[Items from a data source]
** START **

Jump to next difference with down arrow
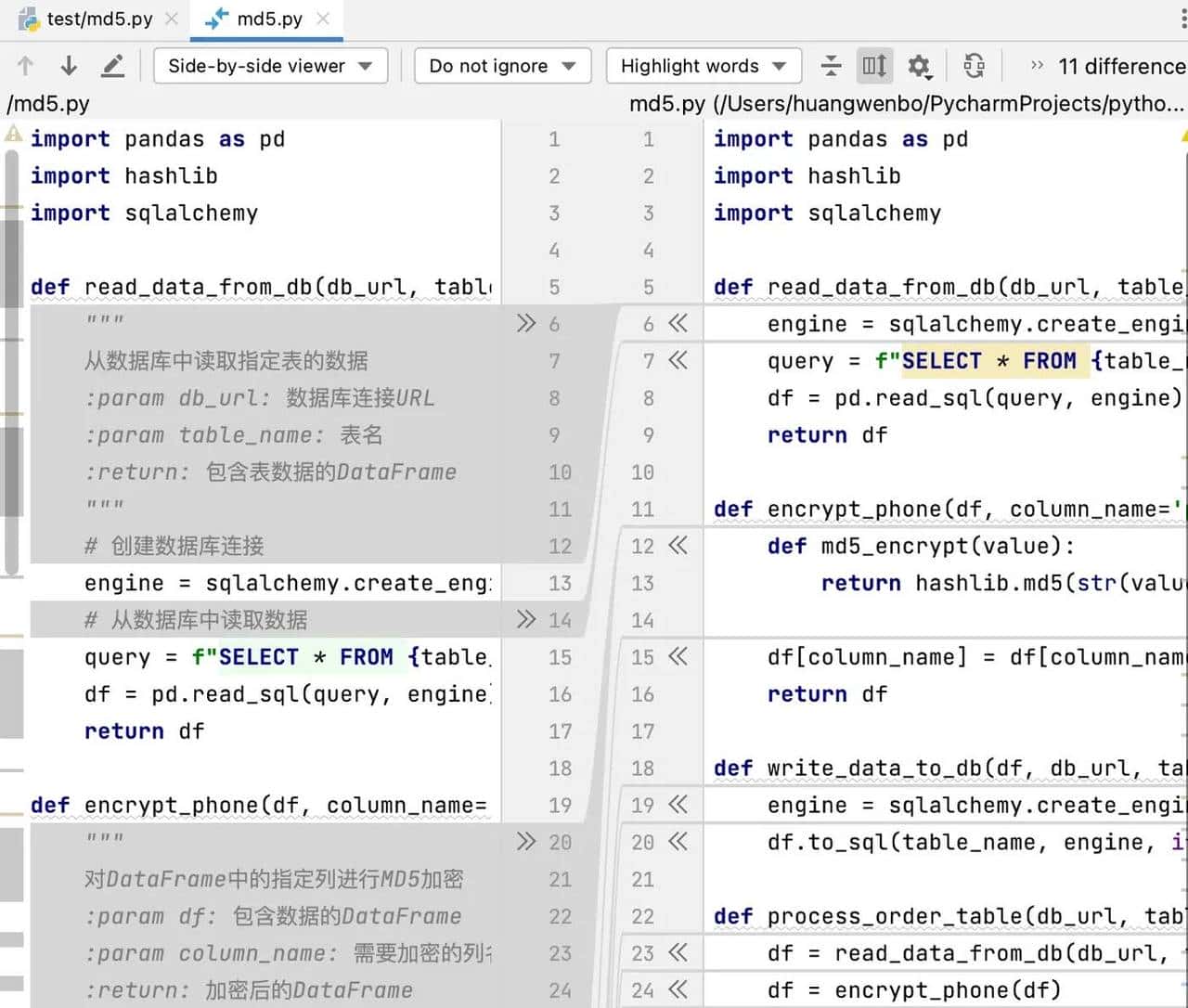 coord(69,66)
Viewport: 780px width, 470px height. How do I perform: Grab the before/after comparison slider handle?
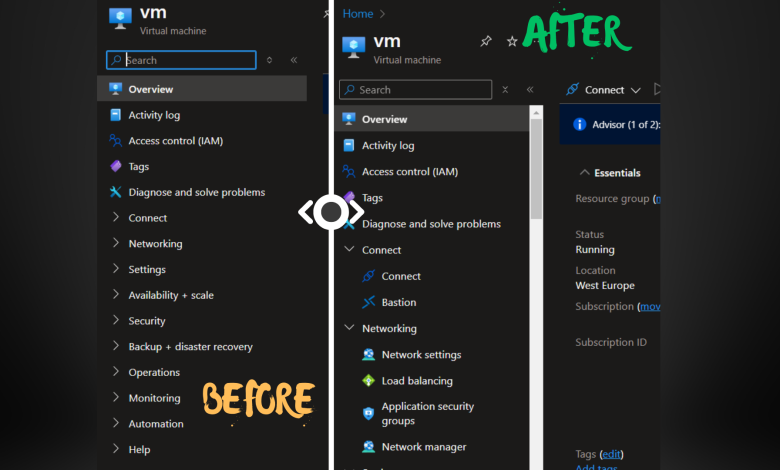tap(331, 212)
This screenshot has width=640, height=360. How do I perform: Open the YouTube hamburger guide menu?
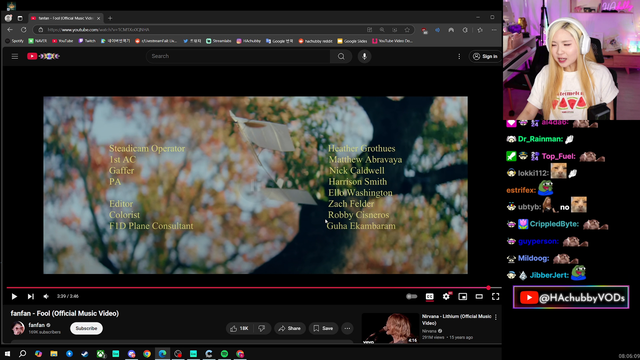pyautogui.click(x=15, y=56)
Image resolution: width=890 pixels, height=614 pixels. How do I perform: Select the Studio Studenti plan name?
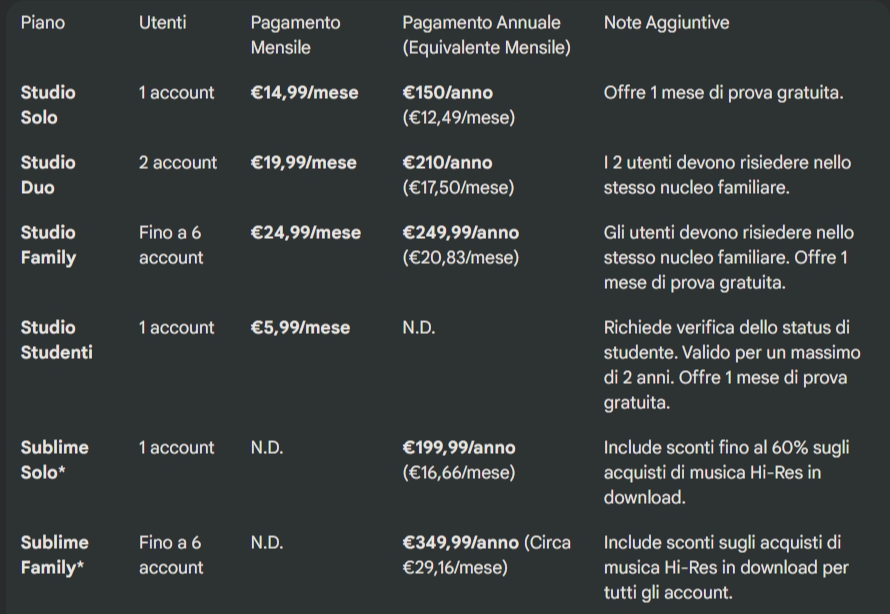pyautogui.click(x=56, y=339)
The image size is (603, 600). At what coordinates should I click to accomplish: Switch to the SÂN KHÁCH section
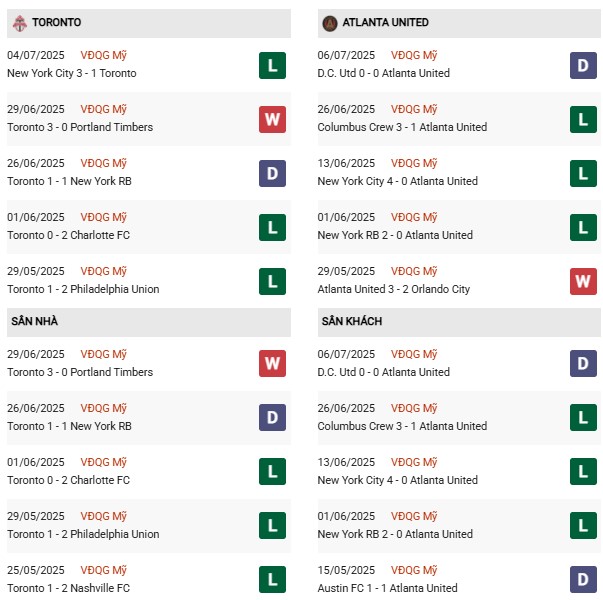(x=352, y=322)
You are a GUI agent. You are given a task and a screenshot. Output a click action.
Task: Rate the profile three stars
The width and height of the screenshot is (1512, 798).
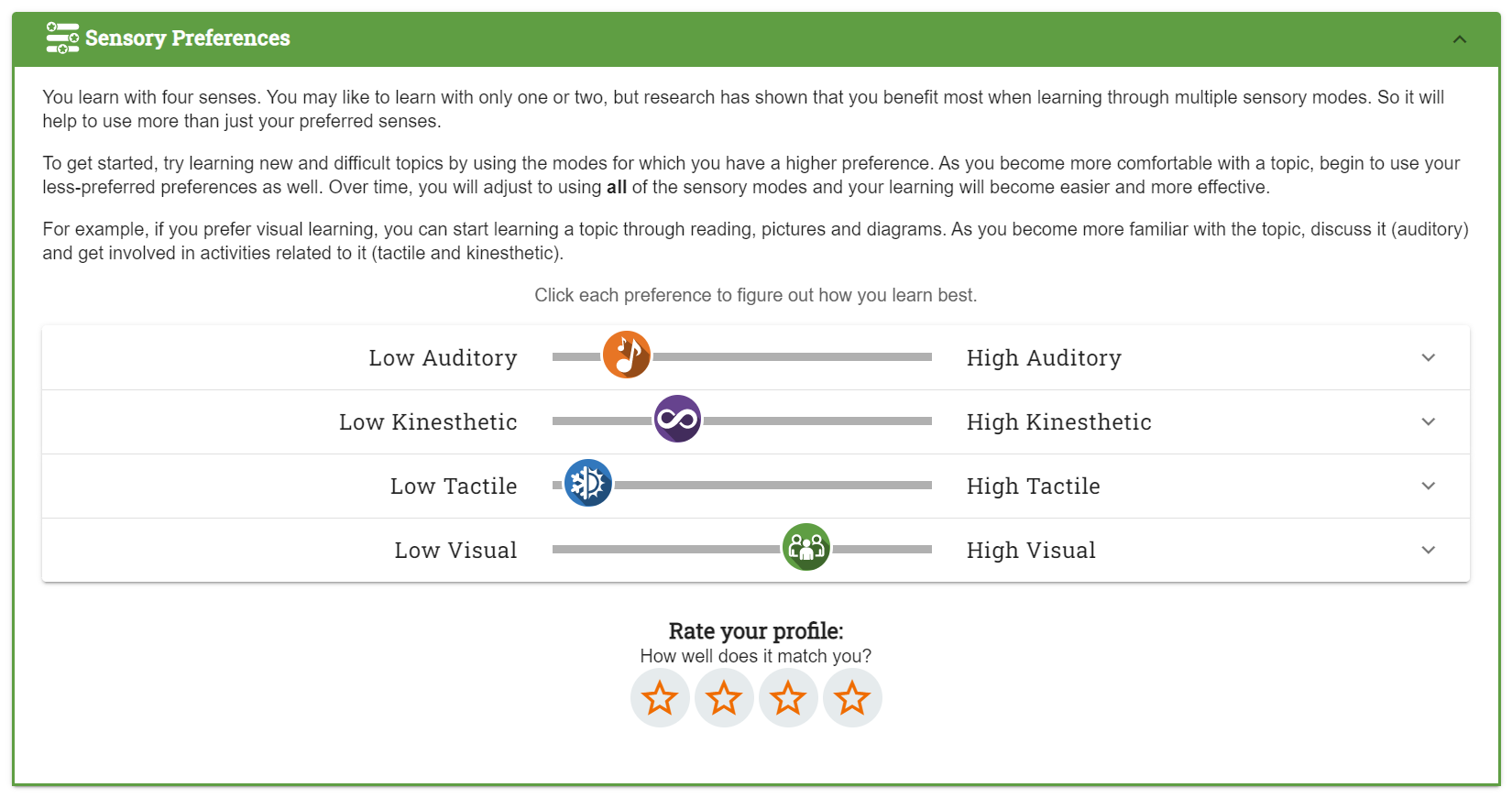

** END **

| WHAT TO PRODUCE |
Reproduce all of the records above word for word, leaving out the pictures.

| RESULT FOR THIS TASK |
Jump to next difference with down arrow
 coord(69,66)
Viewport: 780px width, 470px height. How do I perform: Grab the before/after comparison slider handle?
tap(331, 212)
This screenshot has width=640, height=360. How do I perform: Open the YouTube hamburger guide menu?
pyautogui.click(x=15, y=56)
Image resolution: width=890 pixels, height=614 pixels. How do I perform: Select the Studio Studenti plan name?
pyautogui.click(x=56, y=339)
The image size is (603, 600). At what coordinates should I click to accomplish: Switch to the SÂN KHÁCH section
(x=352, y=322)
You are a GUI agent. You are given a task and a screenshot. Output a click action.
Task: Rate the profile three stars
The width and height of the screenshot is (1512, 798).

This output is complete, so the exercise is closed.